**Stored dataset items**
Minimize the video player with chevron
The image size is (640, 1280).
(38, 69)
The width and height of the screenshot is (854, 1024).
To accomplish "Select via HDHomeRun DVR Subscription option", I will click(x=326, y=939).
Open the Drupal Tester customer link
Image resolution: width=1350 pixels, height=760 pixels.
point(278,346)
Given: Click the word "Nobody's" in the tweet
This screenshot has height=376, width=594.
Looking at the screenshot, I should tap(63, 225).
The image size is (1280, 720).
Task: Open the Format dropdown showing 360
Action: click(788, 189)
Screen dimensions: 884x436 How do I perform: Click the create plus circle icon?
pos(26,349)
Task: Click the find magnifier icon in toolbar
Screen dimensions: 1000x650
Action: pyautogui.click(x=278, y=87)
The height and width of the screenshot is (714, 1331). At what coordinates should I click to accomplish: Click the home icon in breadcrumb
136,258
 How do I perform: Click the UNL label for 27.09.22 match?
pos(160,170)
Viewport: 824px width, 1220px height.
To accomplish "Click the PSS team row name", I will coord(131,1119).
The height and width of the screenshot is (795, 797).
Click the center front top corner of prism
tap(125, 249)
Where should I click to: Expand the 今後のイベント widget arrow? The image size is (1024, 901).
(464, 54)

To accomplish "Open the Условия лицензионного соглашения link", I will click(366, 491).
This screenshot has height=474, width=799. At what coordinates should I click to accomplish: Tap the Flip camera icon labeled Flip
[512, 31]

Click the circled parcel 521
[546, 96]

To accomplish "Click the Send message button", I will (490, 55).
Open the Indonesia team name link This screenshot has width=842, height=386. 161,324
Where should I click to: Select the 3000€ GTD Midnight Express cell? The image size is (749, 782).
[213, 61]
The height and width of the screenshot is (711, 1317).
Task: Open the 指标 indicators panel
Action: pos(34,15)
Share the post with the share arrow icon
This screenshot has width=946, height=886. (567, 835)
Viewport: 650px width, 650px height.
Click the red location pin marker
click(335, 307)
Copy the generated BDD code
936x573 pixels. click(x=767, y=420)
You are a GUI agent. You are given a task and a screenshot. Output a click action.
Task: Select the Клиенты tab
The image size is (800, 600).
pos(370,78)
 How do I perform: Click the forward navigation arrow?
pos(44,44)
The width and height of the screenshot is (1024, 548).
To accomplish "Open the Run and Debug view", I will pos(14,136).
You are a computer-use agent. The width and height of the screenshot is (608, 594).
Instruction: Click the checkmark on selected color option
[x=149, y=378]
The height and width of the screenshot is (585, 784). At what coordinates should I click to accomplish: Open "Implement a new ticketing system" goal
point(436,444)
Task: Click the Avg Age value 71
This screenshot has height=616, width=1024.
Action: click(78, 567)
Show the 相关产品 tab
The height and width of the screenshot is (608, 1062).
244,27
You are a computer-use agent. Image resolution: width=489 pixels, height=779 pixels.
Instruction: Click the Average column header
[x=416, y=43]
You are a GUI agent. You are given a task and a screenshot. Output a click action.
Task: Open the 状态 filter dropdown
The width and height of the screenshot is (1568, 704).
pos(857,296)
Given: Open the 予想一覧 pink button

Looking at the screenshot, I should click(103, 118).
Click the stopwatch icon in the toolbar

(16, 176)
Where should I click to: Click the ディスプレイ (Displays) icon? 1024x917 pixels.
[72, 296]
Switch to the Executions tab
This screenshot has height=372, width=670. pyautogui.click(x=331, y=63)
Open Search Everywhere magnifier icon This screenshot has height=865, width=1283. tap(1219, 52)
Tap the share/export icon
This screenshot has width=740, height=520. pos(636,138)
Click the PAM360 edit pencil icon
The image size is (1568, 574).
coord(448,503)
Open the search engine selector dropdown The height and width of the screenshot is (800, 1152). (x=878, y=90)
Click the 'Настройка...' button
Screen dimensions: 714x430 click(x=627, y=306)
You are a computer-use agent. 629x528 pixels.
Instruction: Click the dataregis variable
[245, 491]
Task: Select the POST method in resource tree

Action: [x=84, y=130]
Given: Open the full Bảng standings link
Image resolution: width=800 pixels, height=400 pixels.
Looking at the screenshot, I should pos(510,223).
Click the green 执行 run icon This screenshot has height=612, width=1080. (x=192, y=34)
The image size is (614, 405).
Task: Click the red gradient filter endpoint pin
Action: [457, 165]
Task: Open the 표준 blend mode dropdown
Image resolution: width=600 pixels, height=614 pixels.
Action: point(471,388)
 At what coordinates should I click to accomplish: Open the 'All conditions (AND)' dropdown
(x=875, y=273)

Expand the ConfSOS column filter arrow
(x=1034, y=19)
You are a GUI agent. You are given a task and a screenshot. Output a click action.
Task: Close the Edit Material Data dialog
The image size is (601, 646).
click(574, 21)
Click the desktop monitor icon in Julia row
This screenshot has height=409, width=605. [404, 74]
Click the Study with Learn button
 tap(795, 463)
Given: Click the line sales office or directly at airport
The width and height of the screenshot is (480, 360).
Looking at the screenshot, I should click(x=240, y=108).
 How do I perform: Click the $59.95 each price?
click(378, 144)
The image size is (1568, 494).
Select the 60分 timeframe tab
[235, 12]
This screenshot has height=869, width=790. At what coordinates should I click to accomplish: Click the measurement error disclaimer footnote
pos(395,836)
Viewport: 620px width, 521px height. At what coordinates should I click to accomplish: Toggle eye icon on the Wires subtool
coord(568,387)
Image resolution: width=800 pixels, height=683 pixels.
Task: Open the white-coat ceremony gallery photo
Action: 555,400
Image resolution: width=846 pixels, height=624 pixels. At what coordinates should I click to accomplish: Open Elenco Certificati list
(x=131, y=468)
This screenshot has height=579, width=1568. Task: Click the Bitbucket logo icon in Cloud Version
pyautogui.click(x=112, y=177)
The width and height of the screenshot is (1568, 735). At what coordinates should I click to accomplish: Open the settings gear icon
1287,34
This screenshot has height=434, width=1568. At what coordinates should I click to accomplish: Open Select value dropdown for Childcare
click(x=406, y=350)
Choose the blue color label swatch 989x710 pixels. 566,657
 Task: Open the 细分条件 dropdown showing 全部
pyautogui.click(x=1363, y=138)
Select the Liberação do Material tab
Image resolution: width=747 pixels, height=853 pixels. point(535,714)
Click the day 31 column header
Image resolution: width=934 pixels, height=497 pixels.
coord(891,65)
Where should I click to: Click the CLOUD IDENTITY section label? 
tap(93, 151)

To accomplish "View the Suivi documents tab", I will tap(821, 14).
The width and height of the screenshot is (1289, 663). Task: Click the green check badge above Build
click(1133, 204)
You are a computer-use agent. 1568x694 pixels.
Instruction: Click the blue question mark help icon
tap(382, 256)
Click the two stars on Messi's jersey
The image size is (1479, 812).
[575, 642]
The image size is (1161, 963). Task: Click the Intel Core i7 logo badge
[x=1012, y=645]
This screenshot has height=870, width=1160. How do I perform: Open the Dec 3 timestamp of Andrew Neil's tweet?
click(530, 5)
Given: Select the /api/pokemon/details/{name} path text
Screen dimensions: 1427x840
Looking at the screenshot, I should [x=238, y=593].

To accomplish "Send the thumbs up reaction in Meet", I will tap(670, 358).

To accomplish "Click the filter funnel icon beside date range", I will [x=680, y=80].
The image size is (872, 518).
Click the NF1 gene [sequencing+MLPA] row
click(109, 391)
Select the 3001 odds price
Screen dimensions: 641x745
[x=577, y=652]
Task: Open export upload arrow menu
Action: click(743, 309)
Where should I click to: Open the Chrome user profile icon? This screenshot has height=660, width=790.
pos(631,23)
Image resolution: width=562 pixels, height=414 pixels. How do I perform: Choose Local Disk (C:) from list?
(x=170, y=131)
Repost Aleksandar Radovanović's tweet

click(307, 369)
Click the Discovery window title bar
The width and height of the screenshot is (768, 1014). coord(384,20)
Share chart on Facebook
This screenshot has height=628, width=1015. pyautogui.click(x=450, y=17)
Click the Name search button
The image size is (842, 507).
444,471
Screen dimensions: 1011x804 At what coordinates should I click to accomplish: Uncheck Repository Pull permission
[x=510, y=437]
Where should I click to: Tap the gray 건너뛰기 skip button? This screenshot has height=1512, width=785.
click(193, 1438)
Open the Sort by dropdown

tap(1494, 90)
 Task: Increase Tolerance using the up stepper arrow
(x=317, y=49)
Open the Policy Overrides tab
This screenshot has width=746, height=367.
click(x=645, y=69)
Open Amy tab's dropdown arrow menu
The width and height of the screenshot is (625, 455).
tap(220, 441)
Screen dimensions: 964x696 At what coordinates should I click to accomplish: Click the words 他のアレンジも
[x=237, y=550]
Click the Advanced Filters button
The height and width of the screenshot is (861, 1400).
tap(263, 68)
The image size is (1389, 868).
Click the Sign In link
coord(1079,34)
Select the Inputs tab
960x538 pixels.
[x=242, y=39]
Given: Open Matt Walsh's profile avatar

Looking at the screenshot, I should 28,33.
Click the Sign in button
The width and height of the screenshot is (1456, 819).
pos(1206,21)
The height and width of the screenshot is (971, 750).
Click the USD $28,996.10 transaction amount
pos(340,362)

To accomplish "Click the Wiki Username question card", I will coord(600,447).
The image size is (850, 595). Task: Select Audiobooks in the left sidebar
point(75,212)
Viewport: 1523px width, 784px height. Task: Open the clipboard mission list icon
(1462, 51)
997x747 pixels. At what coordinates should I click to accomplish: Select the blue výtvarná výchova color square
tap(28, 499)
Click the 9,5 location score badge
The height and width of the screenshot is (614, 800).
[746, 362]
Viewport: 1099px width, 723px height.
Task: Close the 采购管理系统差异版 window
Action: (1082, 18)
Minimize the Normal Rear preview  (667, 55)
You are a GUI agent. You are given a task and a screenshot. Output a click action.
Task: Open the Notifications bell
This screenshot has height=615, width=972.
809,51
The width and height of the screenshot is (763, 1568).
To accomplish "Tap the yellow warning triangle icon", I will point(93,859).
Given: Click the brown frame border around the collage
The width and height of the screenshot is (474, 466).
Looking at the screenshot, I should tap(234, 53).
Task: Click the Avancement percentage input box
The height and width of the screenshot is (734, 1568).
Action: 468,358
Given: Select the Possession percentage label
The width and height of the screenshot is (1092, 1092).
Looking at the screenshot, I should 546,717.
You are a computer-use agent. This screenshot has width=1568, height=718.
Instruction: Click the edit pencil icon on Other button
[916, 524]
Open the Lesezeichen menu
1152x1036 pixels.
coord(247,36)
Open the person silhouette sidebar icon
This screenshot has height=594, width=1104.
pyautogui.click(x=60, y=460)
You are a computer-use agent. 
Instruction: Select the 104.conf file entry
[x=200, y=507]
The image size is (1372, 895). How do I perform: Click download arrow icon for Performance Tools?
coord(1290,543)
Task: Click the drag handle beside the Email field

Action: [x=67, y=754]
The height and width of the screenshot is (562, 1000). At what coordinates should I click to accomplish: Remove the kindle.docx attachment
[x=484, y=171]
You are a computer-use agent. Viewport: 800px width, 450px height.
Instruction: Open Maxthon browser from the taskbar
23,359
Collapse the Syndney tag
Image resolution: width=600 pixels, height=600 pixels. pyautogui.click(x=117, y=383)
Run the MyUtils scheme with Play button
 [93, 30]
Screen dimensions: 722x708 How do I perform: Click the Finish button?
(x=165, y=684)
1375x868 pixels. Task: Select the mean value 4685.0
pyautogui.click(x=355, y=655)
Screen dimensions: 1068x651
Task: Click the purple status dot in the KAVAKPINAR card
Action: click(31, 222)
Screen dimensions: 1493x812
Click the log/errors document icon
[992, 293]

**Work request**
Go line by line through the data above and report each one that holds the string "Minimize".

**Response area**
Minimize the video player with chevron
Minimize the Normal Rear preview  (667, 55)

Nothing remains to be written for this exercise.